◆ **Problem**
Lay out the entries below as a Markdown table with the columns Row and Line. Give each non-blank line its own row with a running number, and skip the blank lines.

>>>

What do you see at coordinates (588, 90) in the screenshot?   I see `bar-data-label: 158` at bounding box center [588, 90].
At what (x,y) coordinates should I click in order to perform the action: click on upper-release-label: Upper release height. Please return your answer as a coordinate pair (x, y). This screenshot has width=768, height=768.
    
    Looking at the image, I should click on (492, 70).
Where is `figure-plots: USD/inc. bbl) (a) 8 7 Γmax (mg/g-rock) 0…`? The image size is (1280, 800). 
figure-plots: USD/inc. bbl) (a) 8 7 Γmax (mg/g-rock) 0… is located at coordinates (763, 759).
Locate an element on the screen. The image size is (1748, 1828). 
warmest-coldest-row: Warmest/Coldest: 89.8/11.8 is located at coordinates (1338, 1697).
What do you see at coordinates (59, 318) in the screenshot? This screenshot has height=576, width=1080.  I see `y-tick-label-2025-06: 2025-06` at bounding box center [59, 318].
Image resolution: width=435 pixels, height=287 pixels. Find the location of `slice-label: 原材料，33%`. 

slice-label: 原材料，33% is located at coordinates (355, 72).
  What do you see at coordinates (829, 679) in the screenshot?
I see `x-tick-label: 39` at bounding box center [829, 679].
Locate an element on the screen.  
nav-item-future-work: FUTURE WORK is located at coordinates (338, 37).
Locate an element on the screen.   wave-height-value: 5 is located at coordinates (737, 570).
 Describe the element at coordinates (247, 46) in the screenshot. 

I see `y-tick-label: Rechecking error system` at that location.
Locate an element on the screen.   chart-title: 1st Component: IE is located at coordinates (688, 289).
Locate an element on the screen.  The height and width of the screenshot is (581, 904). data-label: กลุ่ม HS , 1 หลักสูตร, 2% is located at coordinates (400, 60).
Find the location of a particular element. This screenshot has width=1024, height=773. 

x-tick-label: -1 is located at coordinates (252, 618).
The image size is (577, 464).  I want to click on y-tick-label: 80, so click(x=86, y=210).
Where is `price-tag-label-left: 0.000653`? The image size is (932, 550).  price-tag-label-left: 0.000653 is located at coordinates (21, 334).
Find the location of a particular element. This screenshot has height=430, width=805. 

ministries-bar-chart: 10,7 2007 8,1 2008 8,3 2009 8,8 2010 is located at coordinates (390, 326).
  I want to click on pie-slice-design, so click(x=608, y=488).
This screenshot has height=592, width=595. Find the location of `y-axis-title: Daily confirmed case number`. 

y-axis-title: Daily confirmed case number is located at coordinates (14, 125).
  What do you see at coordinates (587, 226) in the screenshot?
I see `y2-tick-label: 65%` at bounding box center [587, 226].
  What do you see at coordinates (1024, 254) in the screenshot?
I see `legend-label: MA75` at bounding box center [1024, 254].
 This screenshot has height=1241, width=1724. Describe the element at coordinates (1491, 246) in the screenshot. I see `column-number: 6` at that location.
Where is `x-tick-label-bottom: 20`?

<<<

◆ **Response to this task**
| Row | Line |
|---|---|
| 1 | What do you see at coordinates (588, 90) in the screenshot?   I see `bar-data-label: 158` at bounding box center [588, 90]. |
| 2 | At what (x,y) coordinates should I click in order to perform the action: click on upper-release-label: Upper release height. Please return your answer as a coordinate pair (x, y). This screenshot has width=768, height=768. |
| 3 |     Looking at the image, I should click on (492, 70). |
| 4 | Where is `figure-plots: USD/inc. bbl) (a) 8 7 Γmax (mg/g-rock) 0…`? The image size is (1280, 800).  |
| 5 | figure-plots: USD/inc. bbl) (a) 8 7 Γmax (mg/g-rock) 0… is located at coordinates (763, 759). |
| 6 | Locate an element on the screen. The image size is (1748, 1828).  |
| 7 | warmest-coldest-row: Warmest/Coldest: 89.8/11.8 is located at coordinates (1338, 1697). |
| 8 | What do you see at coordinates (59, 318) in the screenshot? This screenshot has height=576, width=1080.  I see `y-tick-label-2025-06: 2025-06` at bounding box center [59, 318]. |
| 9 | Image resolution: width=435 pixels, height=287 pixels. Find the location of `slice-label: 原材料，33%`.  |
| 10 | slice-label: 原材料，33% is located at coordinates (355, 72). |
| 11 |   What do you see at coordinates (829, 679) in the screenshot? |
| 12 | I see `x-tick-label: 39` at bounding box center [829, 679]. |
| 13 | Locate an element on the screen.   |
| 14 | nav-item-future-work: FUTURE WORK is located at coordinates (338, 37). |
| 15 | Locate an element on the screen.   wave-height-value: 5 is located at coordinates (737, 570). |
| 16 |  Describe the element at coordinates (247, 46) in the screenshot.  |
| 17 | I see `y-tick-label: Rechecking error system` at that location. |
| 18 | Locate an element on the screen.   chart-title: 1st Component: IE is located at coordinates (688, 289). |
| 19 | Locate an element on the screen.  The height and width of the screenshot is (581, 904). data-label: กลุ่ม HS , 1 หลักสูตร, 2% is located at coordinates (400, 60). |
| 20 | Find the location of a particular element. This screenshot has width=1024, height=773.  |
| 21 | x-tick-label: -1 is located at coordinates (252, 618). |
| 22 | The image size is (577, 464).  I want to click on y-tick-label: 80, so click(x=86, y=210). |
| 23 | Where is `price-tag-label-left: 0.000653`? The image size is (932, 550).  price-tag-label-left: 0.000653 is located at coordinates (21, 334). |
| 24 | Find the location of a particular element. This screenshot has height=430, width=805.  |
| 25 | ministries-bar-chart: 10,7 2007 8,1 2008 8,3 2009 8,8 2010 is located at coordinates (390, 326). |
| 26 |   I want to click on pie-slice-design, so click(x=608, y=488). |
| 27 | This screenshot has height=592, width=595. Find the location of `y-axis-title: Daily confirmed case number`.  |
| 28 | y-axis-title: Daily confirmed case number is located at coordinates (14, 125). |
| 29 |   What do you see at coordinates (587, 226) in the screenshot? |
| 30 | I see `y2-tick-label: 65%` at bounding box center [587, 226]. |
| 31 |   What do you see at coordinates (1024, 254) in the screenshot? |
| 32 | I see `legend-label: MA75` at bounding box center [1024, 254]. |
| 33 |  This screenshot has height=1241, width=1724. Describe the element at coordinates (1491, 246) in the screenshot. I see `column-number: 6` at that location. |
| 34 | Where is `x-tick-label-bottom: 20`? |